A UN investigator on acts of xenophobia and racism has called Pope Benedict XVI's remarks on Islam "profoundly troubling."
In a report to the UN Human Rights Council, Senegalese rights expert Doudou Diene said he did not consider Benedict's remarks in Germany last week to be an attempt to legitimise Islamophobia.
However, considering the current trend to associate Islam and terrorism, the Pope's lecture was "bound to nourish and give legitimacy" to the hatred of Islam, he said, recalling the violent protests throughout the Muslim world sparked by the newspaper caricatures of the Prophet Muhammad.
In his September 12 address at the University of Regensburg in Germany, Benedict cited a dialogue between a Persian scholar and a Byzantine Christian emperor.
Benedict had said later that the remarks did not reflect his own opinion and were meant as part of a broader message rejecting a link between religion and violence.
The UN Human Rights Council, which is meeting until October 6, addressed the issue of the Pope's remarks after a special request from Islamic countries.
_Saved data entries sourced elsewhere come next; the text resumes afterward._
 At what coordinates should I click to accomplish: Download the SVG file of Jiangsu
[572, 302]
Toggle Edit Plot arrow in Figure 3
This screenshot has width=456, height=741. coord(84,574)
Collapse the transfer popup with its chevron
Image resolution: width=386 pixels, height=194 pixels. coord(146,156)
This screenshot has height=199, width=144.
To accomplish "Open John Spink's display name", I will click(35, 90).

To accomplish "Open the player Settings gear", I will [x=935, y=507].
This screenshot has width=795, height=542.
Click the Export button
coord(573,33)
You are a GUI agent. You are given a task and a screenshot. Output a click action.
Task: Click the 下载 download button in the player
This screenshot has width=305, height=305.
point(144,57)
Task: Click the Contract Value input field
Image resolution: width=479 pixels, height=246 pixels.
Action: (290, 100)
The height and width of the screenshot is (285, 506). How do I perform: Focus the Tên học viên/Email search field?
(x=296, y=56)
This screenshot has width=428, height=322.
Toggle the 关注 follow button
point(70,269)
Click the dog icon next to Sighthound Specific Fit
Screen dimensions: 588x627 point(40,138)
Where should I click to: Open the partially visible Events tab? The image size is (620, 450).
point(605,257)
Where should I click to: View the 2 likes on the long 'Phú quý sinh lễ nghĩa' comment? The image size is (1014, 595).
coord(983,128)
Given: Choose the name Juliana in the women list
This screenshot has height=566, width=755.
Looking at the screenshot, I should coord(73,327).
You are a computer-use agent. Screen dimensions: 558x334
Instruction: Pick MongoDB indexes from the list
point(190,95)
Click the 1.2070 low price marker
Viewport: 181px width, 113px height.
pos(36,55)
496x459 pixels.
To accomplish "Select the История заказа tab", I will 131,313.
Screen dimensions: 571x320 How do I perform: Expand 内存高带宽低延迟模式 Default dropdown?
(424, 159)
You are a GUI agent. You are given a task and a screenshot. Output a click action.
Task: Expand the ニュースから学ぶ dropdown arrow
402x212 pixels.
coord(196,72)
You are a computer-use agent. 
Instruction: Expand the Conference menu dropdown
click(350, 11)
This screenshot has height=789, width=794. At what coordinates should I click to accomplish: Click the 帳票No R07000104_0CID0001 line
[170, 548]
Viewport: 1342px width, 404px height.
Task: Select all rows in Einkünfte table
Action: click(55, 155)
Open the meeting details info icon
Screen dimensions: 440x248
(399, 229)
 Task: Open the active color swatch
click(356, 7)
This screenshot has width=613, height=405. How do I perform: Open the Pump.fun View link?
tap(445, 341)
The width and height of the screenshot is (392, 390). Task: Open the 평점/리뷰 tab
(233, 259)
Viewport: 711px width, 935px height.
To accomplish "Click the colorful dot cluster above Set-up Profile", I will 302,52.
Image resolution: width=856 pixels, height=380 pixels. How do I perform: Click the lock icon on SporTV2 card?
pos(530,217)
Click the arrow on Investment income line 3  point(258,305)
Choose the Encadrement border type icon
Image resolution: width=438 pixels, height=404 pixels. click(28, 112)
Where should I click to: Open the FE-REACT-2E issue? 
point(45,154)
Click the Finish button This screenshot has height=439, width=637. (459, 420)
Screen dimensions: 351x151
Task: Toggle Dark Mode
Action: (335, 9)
Diene said Benedict should have presented both sides of the historic debate he was quoting from. Such a balanced approach, Diene said, would have underlined the fact that "the debate on violence and faith has a long history of controversy."
Asma Jahangir, the special rapporteur on freedom of religion, who teamed up with Diene to write the report on Incitement to Racial and Religious Hatred and Promotion of Tolerance, warned that "adverse comments about the beliefs of religious groups by public figures and state officials can have significant repercussions and implications.